### YOUR INSTRUCTIONS
Your response should be the complete listing, copied exactly.

### DATASET RECORDS

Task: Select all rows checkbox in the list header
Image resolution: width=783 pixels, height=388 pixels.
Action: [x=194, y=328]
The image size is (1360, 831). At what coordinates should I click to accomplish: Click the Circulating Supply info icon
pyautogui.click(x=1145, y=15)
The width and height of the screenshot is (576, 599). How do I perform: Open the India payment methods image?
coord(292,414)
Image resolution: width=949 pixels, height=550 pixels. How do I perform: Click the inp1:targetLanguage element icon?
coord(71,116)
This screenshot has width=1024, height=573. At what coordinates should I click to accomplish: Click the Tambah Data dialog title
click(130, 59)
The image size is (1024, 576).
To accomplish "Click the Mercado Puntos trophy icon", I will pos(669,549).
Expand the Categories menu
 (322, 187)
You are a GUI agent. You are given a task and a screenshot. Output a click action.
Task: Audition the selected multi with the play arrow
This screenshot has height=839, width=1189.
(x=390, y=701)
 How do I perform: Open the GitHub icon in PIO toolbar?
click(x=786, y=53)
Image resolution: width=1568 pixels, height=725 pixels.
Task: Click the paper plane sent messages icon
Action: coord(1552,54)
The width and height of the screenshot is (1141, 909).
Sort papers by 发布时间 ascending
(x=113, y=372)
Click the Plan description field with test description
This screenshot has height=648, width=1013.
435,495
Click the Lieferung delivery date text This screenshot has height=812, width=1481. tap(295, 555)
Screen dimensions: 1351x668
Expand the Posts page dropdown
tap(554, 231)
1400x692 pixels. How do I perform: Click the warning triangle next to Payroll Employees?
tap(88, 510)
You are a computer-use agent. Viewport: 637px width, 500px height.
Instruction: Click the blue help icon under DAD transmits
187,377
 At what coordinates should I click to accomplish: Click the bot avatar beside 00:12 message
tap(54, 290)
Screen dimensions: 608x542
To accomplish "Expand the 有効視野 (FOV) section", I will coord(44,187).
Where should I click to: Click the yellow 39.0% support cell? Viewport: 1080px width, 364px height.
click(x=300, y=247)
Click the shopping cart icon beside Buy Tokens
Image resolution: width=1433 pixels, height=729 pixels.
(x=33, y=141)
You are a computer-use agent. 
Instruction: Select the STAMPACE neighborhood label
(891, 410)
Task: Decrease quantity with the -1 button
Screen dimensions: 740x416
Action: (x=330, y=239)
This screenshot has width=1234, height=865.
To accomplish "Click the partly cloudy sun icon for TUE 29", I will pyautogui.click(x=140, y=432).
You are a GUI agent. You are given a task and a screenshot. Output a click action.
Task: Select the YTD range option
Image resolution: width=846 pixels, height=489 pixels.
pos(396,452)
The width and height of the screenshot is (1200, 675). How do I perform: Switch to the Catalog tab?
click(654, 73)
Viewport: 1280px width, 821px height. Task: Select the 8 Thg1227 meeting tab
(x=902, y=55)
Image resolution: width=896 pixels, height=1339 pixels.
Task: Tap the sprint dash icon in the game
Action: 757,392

### TASK SOLUTION
Task: Select all rows checkbox in the list header
Image resolution: width=783 pixels, height=388 pixels.
Action: [x=194, y=328]
The image size is (1360, 831). At what coordinates should I click to accomplish: Click the Circulating Supply info icon
pyautogui.click(x=1145, y=15)
The width and height of the screenshot is (576, 599). How do I perform: Open the India payment methods image?
coord(292,414)
Image resolution: width=949 pixels, height=550 pixels. How do I perform: Click the inp1:targetLanguage element icon?
coord(71,116)
This screenshot has width=1024, height=573. At what coordinates should I click to accomplish: Click the Tambah Data dialog title
click(130, 59)
The image size is (1024, 576).
To accomplish "Click the Mercado Puntos trophy icon", I will pos(669,549).
Expand the Categories menu
 (322, 187)
You are a GUI agent. You are given a task and a screenshot. Output a click action.
Task: Audition the selected multi with the play arrow
This screenshot has height=839, width=1189.
(x=390, y=701)
 How do I perform: Open the GitHub icon in PIO toolbar?
click(x=786, y=53)
Image resolution: width=1568 pixels, height=725 pixels.
Task: Click the paper plane sent messages icon
Action: coord(1552,54)
The width and height of the screenshot is (1141, 909).
Sort papers by 发布时间 ascending
(x=113, y=372)
Click the Plan description field with test description
This screenshot has height=648, width=1013.
435,495
Click the Lieferung delivery date text This screenshot has height=812, width=1481. tap(295, 555)
Screen dimensions: 1351x668
Expand the Posts page dropdown
tap(554, 231)
1400x692 pixels. How do I perform: Click the warning triangle next to Payroll Employees?
tap(88, 510)
You are a computer-use agent. Viewport: 637px width, 500px height.
Instruction: Click the blue help icon under DAD transmits
187,377
 At what coordinates should I click to accomplish: Click the bot avatar beside 00:12 message
tap(54, 290)
Screen dimensions: 608x542
To accomplish "Expand the 有効視野 (FOV) section", I will coord(44,187).
Where should I click to: Click the yellow 39.0% support cell? Viewport: 1080px width, 364px height.
click(x=300, y=247)
Click the shopping cart icon beside Buy Tokens
Image resolution: width=1433 pixels, height=729 pixels.
(x=33, y=141)
You are a computer-use agent. 
Instruction: Select the STAMPACE neighborhood label
(891, 410)
Task: Decrease quantity with the -1 button
Screen dimensions: 740x416
Action: (x=330, y=239)
This screenshot has width=1234, height=865.
To accomplish "Click the partly cloudy sun icon for TUE 29", I will pyautogui.click(x=140, y=432).
You are a GUI agent. You are given a task and a screenshot. Output a click action.
Task: Select the YTD range option
Image resolution: width=846 pixels, height=489 pixels.
pos(396,452)
The width and height of the screenshot is (1200, 675). How do I perform: Switch to the Catalog tab?
click(654, 73)
Viewport: 1280px width, 821px height. Task: Select the 8 Thg1227 meeting tab
(x=902, y=55)
Image resolution: width=896 pixels, height=1339 pixels.
Task: Tap the sprint dash icon in the game
Action: 757,392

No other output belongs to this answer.